Milena Sobczak

2-Thiouracil deprived of thiocarbonyl function preferentially base pairs with guanine rather than adenine in RNA and DNA duplexes

2-Thiouracil-containing nucleosides are essential modified units of natural and synthetic nucleic acids. In particular, the 5-substituted-2-thiouridines (S2Us) present in tRNA play an important role in tuning the translation process through codon–anticodon interactions.
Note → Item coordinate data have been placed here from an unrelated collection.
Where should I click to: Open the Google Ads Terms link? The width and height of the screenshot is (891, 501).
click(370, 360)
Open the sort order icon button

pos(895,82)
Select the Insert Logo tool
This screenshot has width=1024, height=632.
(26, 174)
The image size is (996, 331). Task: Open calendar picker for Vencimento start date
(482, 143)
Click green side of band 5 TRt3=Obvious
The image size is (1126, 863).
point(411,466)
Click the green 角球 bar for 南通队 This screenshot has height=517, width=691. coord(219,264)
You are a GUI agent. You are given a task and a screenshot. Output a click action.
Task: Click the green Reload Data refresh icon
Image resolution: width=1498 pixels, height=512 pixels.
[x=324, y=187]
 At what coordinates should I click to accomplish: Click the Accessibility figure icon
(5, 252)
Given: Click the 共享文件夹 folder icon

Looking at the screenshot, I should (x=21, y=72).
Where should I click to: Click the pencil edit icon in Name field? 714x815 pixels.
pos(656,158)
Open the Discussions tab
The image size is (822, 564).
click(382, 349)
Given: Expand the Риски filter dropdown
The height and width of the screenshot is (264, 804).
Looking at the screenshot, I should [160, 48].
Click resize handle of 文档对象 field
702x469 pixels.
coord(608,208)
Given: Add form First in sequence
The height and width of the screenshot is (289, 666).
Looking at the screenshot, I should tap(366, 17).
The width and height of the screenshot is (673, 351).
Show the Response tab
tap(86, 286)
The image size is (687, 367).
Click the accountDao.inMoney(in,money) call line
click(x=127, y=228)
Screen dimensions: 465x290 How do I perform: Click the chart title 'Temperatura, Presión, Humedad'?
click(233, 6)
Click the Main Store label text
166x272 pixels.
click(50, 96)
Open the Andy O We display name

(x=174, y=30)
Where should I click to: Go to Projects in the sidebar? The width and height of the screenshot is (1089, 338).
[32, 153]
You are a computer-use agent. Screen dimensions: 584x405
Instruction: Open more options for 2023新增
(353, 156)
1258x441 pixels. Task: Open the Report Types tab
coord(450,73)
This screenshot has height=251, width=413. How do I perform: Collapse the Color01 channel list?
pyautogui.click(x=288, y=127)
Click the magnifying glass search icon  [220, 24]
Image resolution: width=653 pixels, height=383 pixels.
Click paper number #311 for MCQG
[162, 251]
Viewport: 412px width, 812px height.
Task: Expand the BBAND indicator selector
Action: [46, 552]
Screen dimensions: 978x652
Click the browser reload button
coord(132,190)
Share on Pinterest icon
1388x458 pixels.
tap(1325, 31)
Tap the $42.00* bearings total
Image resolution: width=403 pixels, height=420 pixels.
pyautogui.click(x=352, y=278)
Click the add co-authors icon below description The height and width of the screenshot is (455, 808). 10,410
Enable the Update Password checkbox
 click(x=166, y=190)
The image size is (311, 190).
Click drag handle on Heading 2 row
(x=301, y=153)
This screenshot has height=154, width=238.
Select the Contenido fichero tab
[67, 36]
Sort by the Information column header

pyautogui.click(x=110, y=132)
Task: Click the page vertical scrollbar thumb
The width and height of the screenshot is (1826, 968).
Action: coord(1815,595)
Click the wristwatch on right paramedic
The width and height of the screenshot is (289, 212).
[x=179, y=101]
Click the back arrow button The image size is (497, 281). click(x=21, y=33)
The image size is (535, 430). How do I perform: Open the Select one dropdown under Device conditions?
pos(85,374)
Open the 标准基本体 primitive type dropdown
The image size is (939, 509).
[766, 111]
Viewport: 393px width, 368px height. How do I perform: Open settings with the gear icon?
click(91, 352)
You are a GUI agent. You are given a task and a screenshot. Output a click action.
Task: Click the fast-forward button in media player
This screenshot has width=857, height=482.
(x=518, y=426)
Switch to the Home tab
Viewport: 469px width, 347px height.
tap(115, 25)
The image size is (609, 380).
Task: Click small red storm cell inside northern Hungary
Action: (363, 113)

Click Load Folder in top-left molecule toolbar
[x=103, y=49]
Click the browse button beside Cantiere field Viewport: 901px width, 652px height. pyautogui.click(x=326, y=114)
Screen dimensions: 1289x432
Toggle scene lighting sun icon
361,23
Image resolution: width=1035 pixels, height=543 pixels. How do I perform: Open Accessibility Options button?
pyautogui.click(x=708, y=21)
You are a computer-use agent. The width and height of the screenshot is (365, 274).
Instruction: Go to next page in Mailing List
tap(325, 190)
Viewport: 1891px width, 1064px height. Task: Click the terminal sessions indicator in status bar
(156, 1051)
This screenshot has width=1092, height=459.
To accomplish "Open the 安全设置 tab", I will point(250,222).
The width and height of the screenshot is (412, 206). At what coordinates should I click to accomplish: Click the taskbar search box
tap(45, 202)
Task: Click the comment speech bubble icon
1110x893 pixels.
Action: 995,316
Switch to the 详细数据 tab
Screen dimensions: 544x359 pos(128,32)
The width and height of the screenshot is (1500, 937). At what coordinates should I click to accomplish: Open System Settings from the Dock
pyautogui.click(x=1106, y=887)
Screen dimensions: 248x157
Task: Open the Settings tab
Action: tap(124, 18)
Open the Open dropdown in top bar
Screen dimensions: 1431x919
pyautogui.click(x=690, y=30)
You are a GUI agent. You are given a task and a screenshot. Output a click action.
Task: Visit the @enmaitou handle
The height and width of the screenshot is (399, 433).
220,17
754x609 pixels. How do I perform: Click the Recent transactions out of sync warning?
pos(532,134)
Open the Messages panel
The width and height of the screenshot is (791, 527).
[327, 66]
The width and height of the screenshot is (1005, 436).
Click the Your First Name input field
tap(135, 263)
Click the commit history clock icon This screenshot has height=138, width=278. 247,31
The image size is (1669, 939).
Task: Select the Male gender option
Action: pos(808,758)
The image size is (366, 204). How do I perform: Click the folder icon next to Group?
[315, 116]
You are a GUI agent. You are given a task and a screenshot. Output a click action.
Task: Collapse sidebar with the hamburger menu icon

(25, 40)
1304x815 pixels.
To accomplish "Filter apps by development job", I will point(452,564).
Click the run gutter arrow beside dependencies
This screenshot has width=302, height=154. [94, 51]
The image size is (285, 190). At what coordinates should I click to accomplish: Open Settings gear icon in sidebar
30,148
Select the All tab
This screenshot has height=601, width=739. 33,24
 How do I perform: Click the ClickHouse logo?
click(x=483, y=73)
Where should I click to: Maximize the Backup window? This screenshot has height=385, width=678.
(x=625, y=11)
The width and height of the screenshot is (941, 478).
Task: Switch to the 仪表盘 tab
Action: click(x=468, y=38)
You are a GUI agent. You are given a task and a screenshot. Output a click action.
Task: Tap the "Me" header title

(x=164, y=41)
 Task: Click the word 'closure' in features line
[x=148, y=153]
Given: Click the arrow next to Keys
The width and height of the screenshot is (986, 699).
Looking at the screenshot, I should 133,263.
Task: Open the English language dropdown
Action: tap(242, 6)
The enhanced thermodynamic stability of S2U-containing RNA duplexes and the preferred S2U-A versus S2U-G base pairing are appreciated characteristics of S2U-modified molecular probes. Recently, we have demonstrated that 2-thiouridine (alone or within an RNA chain) is predominantly transformed under oxidative stress conditions to 4-pyrimidinone riboside (H2U) and not to uridine. Due to the important biological functions and various biotechnological applications for sulfur-containing nucleic acids, we compared the thermodynamic stabilities of duplexes containing desulfured products with those of 2-thiouracil-modified RNA and DNA duplexes. Differential scanning calorimetry experiments and theoretical calculations demonstrate that upon 2-thiouracil desulfuration to 4-pyrimidinone, the preferred base pairing of S2U with adenosine is lost, with preferred base pairing with guanosine observed instead. Therefore, biological processes and in vitro assays in which oxidative desulfuration of 2-thiouracil-containing components occurs may be altered. Moreover, we propose that the H2U-G base pair is a suitable model for investigation of the preferred recognition of 3′-G-ending versus A-ending codons by tRNA wobble nucleosides, which may adopt a 4-pyrimidinone-type structural motif.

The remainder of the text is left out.